Despite the roller coaster-like ups and downs the housing market has experienced over the last several years, home ownership remains the key component of the American Dream for most citizens. But even considering that we’re seeing the best mortgage rates in history right now, financing the purchase of a home is a financial obligation that can put a great deal of strain on family budgets.
However, because mortgages are such large and long-lasting debts, significantly cutting their cost can be done by making fairly minor adjustments to the loan terms. It may sound impossible, but reducing the cost of your home loan by $50,000 — or much more — doesn’t require any drastic moves at all.
Two Ways to Knock Off $50k or More in Interest from Your Mortgage
Let’s use a 30-year fixed mortgage loan of $250,000 as our example. The following are two different refinancing strategies you can use to eliminate $50,000 in mortgage debt from your life.
Scenario #1: Reduce Your Mortgage Interest Rate by 1%
Mortgage interest rates have fallen dramatically in the past few years. According to HSH.com, the average interest rate for a 30-year fixed mortgage in 2008, just off the heels of the market crash, hovered above 6%. Today, mortgage interest rates for the same term average about 3.4%.
So consider the hypothetical mortgage loan above — even if you just recently obtained financing on a home within the last year or two and agreed to a mortgage rate of 5% APR, you can now refinance to, say, 4% APR. It doesn’t seem like much, but here’s how much you would save:
Using this mortgage calculator, we find that a $250,000 loan with a 5% interest rate, paid over thirty years, equals 360 payments (12 months multiplied by 30 years) of $1,342.
This equates to spending a total of $483,120 over the life of the loan. Subtract the initial principal of $250,000, and that leaves $233,120 worth of interest paid over the 30-year loan.
Now, calculate payments again with the lower interest rate of 4%. Instead, you would make 360 payments of $1,194, or $429,840 in total.
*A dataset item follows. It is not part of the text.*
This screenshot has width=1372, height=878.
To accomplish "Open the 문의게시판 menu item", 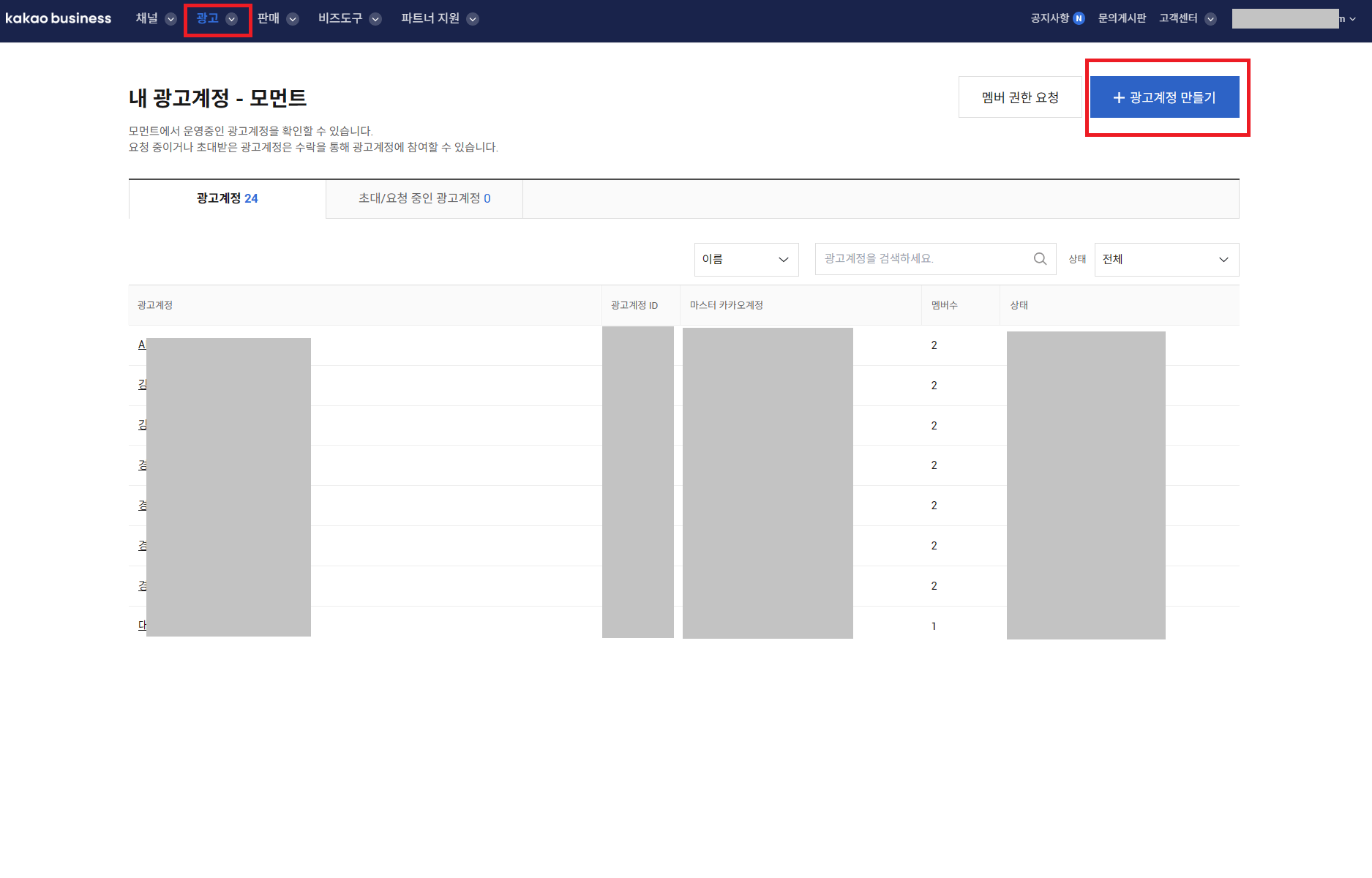I will 1122,18.
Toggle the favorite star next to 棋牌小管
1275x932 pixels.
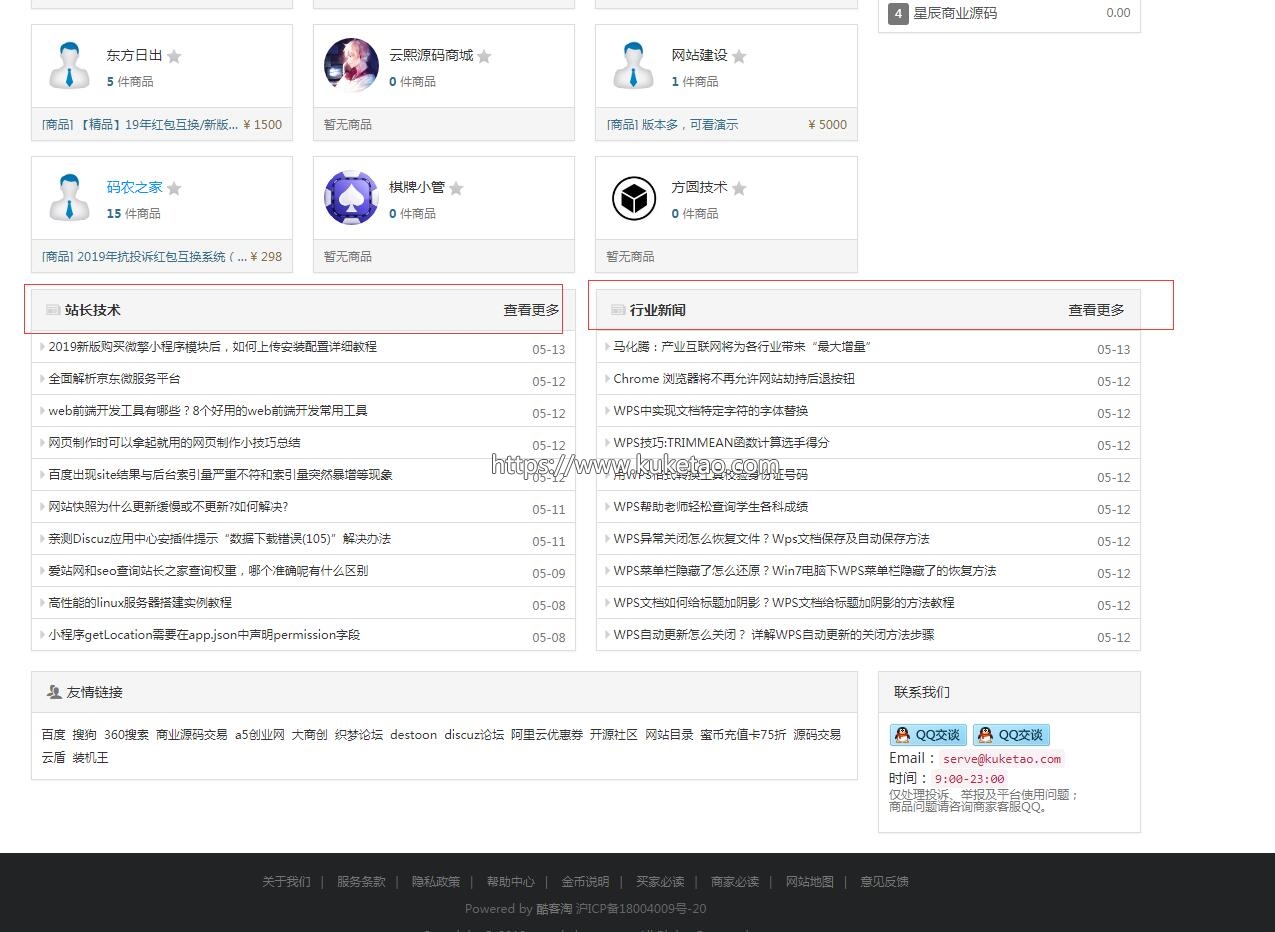point(456,189)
Subtract the $250,000 principal and you’re left with $179,840 in total interest paid.
You just saved $53,280 on your mortgage.
Scenario #2: Cut Your Mortgage Term Length in Half
It’s easy for home owners to get caught up in the size of their monthly mortgage payments, rather than consider the entire cost of the loan. Unfortunately, lessening monthly payments often results in greatly increasing the overall amount of money you will pay for home financing.
Consider again the above 30-year fixed mortgage with a principal loan amount of $250,000 and the 4% interest rate. If instead of opting for a 30-year term, you agree on a 15-year mortgage instead — and we’ll keep the interest rate at 4% for simplicity’s sake — you will significantly reduce the total amount of interest paid over the life of the loan.
According to the above mortgage calculator, a $250,000 loan at 4%, paid over 15 years equals a monthly payment of $1,849.
This is a much larger payment required every month, but consider this: $1,849 multiplied by 180 payments (15 years) equals a total loan cost of $332,820. Subtract the $250,000 principal and you’re left with $82,820 in total interest paid over the life of the loan.
By simply opting for a 15-year fixed rate mortgage rather than the 30-year as depicted in Scenario #1, you save $97,020 in interest. That’s almost one hundred grand to put toward other important goals like a college fund, retirement savings or investing.
Should I Refinance?
While the hypothetical savings are impressive, refinancing is not a one-size-fits-all solution to saving money on a mortgage. It’s important to consider things like closing costs and how far into your current mortgage you have already paid before changing the terms of your loan.
For instance, refinancing means ending an existing mortgage and opening a new one, whether that’s with your same lender or someone else. Closing costs must be paid to refinance a loan, just as they were to obtain the original loan. Ensure that the amount of the total closing costs doesn’t cancel out the savings you would enjoy from a decreased interest rate.
Secondly, when changing the term length of your mortgage, consider how long you’ve held the current loan. Your loan amortizes according to a schedule devised by your lender, and most amortization schedules allocate a larger percentage of monthly mortgage payments towards interest rather than principal in the initial years of the loan. As the home loan gets closer to being paid off, more of your payments go toward paying down the principal.
That means if you’ve held your current mortgage for a long time, much of the money you’ve put into it has already paid down a large portion of interest. Refinancing the loan with new terms may not be a wise move.
A mortgage will likely be the biggest financial responsibility you ever take on, so it’s important to be realistic about what you can afford. But when determining that number, don’t forget to consider the long-term costs of a home loan — especially how much interest you will pay in total — and don’t get stuck on that monthly payment figure.